--- Recorded data Enclosed Below ---
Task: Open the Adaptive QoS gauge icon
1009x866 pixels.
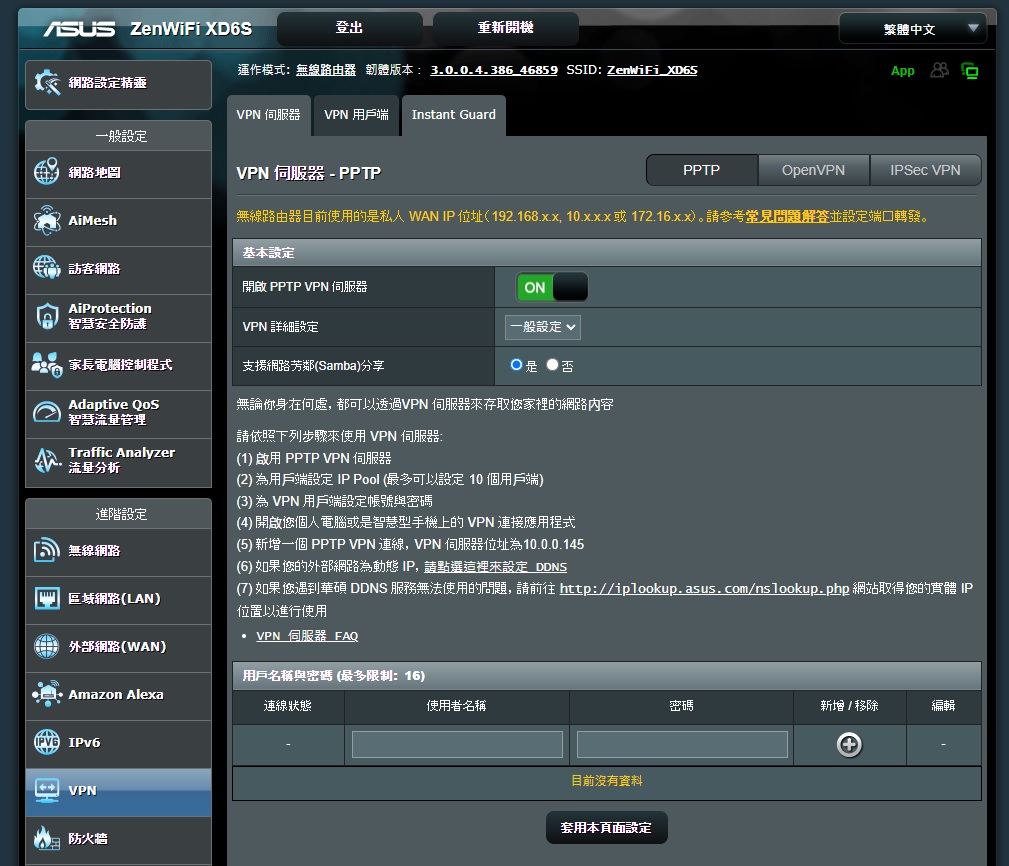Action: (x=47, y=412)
--- End of Enclosed Recorded data ---
--- Recorded data Enclosed Below ---
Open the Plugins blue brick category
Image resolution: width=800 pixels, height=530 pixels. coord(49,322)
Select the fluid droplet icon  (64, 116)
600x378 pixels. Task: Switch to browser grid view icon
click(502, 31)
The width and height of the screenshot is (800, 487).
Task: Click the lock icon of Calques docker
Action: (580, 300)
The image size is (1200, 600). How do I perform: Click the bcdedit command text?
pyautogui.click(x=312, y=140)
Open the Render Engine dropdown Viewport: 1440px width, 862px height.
--- End of Enclosed Recorded data ---
--- Recorded data Enclosed Below ---
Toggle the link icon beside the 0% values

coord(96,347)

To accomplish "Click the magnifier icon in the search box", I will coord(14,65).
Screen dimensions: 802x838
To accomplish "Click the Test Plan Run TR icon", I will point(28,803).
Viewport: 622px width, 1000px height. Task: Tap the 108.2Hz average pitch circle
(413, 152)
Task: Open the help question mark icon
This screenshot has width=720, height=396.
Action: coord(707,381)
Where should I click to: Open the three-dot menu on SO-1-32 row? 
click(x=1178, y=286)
--- End of Enclosed Recorded data ---
Work instruction: In the entries above, find every line holding the word "will" and copy it out.

Answer to the problem:
To accomplish "Click the magnifier icon in the search box", I will coord(14,65).
To accomplish "Click the Test Plan Run TR icon", I will point(28,803).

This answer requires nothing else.